The damaging effects of the conflict between Russia and Ukraine have created a desperate need for capital inflows to improve living standards, ensure functional governance and maintain economic stability. Commodity and financial markets, commerce and migration, and consumer confidence have all suffered from the on-going crisis. The reluctance of both China and India to involve themselves in the Ukraine crisis is due, in large part, to economic imperatives. Russian gas is provided at beneficial rates to India while China seeks to mitigate risk as a result of the crisis and the ensuing sanctions imposed by the West to ensure the positive long-term trend of its economic relations with both Russia and Ukraine. In 2021, China’s trade with Russia totaled 147 billion USD and 19 billion USD with Ukraine. China’s trade of finished products with Russia may already be compromised with companies such as Xiaomi, Lenovo, and SMIC, which offer a broad variety of goods in Russia, being negatively affected. The wheat and agricultural trade of China’s Northeast region, which borders with Russia, is also expected to decline.
(Source: www.bbc.com)
China’s imports of Russian goods may also suffer considerable declines due, in large part, to Western sanctions. Russian imports of potash, aluminum, and nickel will be affected and have an inflationary effect on commodity inputs for China’s industrial and manufacturing sectors. Despite China’s pre-war replenishment of staple supplies from Russia, Western sanctions are sure to negatively impact natural gas supply and pricing. Increased Russian energy imports may also harm China’s long-term energy reform objectives, which are a significant economic and diplomatic priority.
The deterioration of Sino-Indian ties over recent years is, in large part, attributable to the involvement of the U.S. in the so-called Indo-Pacific.
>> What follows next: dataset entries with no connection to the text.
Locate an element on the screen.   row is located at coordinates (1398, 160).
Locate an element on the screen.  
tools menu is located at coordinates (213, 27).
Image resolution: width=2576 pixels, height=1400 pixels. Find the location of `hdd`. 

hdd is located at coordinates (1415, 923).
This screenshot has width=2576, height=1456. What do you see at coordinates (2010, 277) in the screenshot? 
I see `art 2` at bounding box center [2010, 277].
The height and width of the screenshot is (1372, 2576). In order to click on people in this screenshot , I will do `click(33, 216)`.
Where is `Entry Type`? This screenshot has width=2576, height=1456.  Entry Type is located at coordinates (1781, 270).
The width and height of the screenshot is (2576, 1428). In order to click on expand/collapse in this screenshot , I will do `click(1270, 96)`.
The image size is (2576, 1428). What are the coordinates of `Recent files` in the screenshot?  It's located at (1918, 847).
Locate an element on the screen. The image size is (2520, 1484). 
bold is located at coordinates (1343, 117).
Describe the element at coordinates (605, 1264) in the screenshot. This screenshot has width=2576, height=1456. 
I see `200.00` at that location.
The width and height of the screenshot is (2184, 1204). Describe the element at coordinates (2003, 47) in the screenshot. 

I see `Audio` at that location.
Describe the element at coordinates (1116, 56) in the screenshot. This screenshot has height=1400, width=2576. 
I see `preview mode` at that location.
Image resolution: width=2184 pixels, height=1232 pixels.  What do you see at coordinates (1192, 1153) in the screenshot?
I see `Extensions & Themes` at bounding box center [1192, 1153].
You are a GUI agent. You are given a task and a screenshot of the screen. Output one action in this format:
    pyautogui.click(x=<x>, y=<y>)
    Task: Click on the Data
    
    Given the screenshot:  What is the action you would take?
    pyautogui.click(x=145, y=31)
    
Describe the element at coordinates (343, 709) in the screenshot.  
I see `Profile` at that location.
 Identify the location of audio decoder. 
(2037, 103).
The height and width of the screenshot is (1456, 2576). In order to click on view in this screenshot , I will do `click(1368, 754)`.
Moreover, India’s participation in the Quad and its hardening military relations with the U.S. have also alarmed and agitated China’s leadership, leading some Chinese observers to believe that India is aiding the U.S. in its quest to contain China’s rise.
Nonetheless, China has adopted a responsible attitude towards India as part of the two countries’ strategic accord. In March 2022, during the first high-level official visit to India in over two years, Chinese Foreign Minister Wang Yi, Indian National Security Advisor Ajit Doval, and External Affairs Minister Subrahmanyam Jaishankar discussed a wide range of topics. Due to India’s refusal to join the U.S. in its condemnation of Russia over the Ukraine crisis, Washington has repeatedly reprimanded and threatened India with sanctions if India acquired Russian oil. The US attempt to exert pressure on India for its own strategic objectives was seen in New Delhi as violating India’s independent diplomacy and made the Indians more cognizant of the hegemonic inclinations of the U.S.
In sum, China and India have large populations that prioritize sustained economic development. As such, border tensions with neighbors are seen as both tedious and irrational. Rather, both seek to develop a shared vision that encompasses specific concerns while fostering continued development initiatives along their respective economic paths, which are most suitable for their own national conditions. Along with vaccine supplies, China and India can offer grains, wheat, and rice for sale at globally regulated prices. This initiative may protect Ukraine and other European countries from suffering a price shock in essential goods. Last but not least, both countries can also mobilize global support to oppose unilateral sanctions and increase joint efforts to accelerate both countries’ integration into the world economic system through the formation of an alternate trading system.